Exercise brief
Once you find the line containing "You are a computer-use" in the data below, copy it and each following line exactly, up to and including the line containing "Given: Expand the 图标文件 file type dropdown", and nothing else.

Provided records
++++++++
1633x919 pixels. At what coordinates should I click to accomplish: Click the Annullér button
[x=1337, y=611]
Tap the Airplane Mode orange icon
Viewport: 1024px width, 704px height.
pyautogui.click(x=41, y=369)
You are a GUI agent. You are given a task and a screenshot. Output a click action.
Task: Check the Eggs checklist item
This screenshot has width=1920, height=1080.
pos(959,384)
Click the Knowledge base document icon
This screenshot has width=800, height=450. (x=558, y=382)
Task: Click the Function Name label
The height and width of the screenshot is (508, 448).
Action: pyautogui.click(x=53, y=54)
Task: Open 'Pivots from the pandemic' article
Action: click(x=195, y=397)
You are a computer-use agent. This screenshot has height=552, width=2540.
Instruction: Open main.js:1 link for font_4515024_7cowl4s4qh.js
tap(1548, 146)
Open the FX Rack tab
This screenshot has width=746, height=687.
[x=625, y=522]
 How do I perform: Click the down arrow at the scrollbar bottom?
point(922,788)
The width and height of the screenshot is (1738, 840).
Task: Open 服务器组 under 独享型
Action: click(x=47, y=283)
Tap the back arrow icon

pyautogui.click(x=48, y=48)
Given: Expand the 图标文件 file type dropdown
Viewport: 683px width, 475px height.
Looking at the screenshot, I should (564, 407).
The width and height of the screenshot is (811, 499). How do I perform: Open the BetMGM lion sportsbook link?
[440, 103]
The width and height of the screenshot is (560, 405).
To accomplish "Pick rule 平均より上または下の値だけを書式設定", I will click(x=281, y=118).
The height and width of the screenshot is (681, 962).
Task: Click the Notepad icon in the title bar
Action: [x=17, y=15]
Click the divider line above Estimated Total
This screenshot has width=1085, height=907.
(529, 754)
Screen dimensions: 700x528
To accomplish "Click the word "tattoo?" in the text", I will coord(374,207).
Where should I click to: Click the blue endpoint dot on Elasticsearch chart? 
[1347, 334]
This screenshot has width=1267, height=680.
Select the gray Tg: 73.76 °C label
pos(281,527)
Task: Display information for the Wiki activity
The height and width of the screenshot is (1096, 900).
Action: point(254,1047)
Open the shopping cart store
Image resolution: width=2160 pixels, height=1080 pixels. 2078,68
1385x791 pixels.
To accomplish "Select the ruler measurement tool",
++++++++
Answer box
You are a computer-use agent. This screenshot has height=552, width=2540.
Instruction: Open main.js:1 link for font_4515024_7cowl4s4qh.js
tap(1548, 146)
Open the FX Rack tab
This screenshot has width=746, height=687.
[x=625, y=522]
 How do I perform: Click the down arrow at the scrollbar bottom?
point(922,788)
The width and height of the screenshot is (1738, 840).
Task: Open 服务器组 under 独享型
Action: click(x=47, y=283)
Tap the back arrow icon

pyautogui.click(x=48, y=48)
Given: Expand the 图标文件 file type dropdown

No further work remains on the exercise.